Genetic variation among domestic dog breeds is a determining factor in physiological traits, behavioral characteristics, and susceptibility to hereditary diseases. While conventional genomic approaches provide biological insights, mathematical modeling offers an innovative perspective to systematically analyze DNA variability and predict cross-breed genetic outcomes. This study proposes an interdisciplinary framework combining genetics, matrix theory, and mathematical optimization to investigate DNA connections among multiple dog breeds.

DNA sequence datasets were numerically encoded into binary matrix structures to represent nucleotide patterns. Linear algebraic techniques, including eigenvalue decomposition and vector space mapping, were applied to identify dominant genetic markers and quantify inter-breed genetic similarity. A predictive mathematical model was formulated to simulate genetic inheritance patterns, enabling estimation of potential outcomes in cross-breeding scenarios. Model validation was performed using comparative genomic references and statistical error minimization methods.

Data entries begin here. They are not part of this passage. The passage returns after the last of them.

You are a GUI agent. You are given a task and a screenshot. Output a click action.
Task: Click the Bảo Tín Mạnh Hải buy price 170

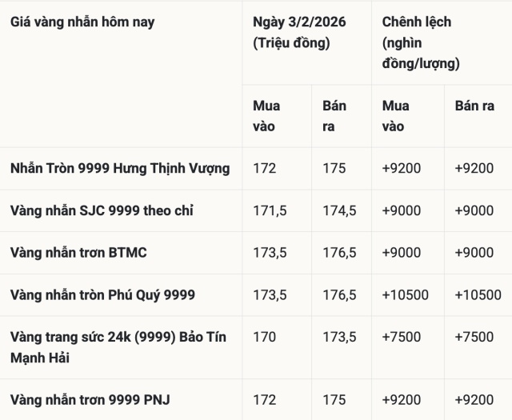coord(264,337)
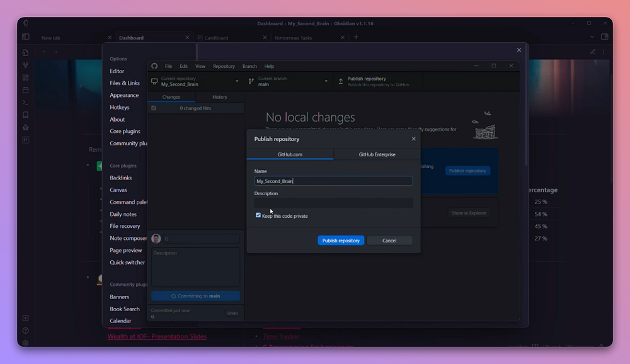Click the blue Publish repository button in dialog

coord(341,241)
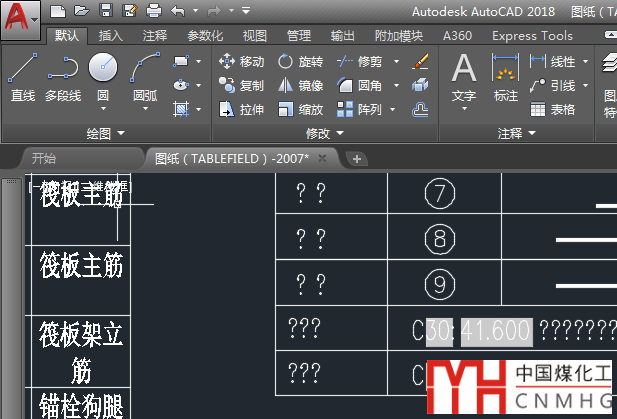This screenshot has width=617, height=419.
Task: Save the drawing from quick access toolbar
Action: click(105, 11)
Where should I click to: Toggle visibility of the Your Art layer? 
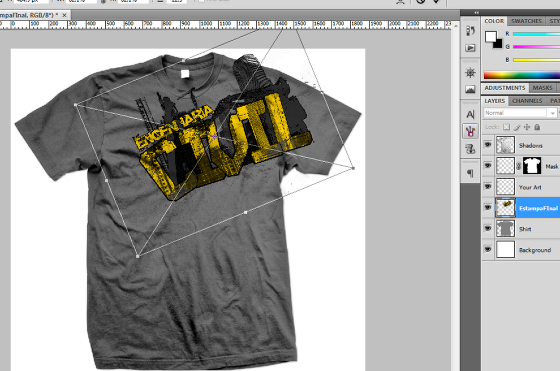point(488,186)
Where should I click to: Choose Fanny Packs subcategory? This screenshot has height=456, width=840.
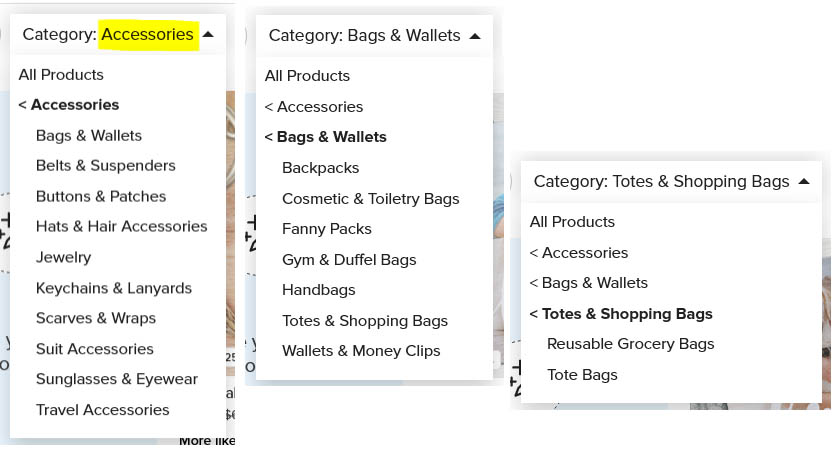click(x=326, y=229)
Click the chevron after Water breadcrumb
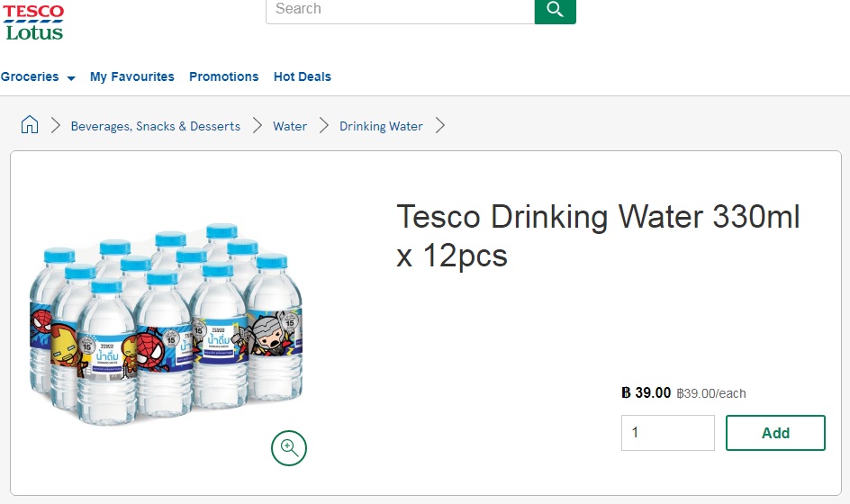 pos(324,126)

Results revealed that matrix-based classification accurately differentiated dog breeds with characteristic phenotypic traits. Eigenvalue distribution patterns indicated significant clustering around genes associated with immunity and neurological behavior. The predictive model demonstrated high reliability, with simulation accuracy exceeding 93% in identifying probable trait inheritance. Experimental simulations suggested a potential enhancement of 15–18% in genetically inherited health-related markers under controlled breeding strategies.

This research confirms that mathematical modeling, specifically through the application of linear algebra to genomic data, provides a powerful and novel analytical pathway in animal genetics. The proposed model supports sustainable and health-oriented selective breeding in dogs and demonstrates potential application to broader animal genetic studies. Future work will explore integration with nonlinear modeling and AI-based machine learning techniques for advanced predictive analytics.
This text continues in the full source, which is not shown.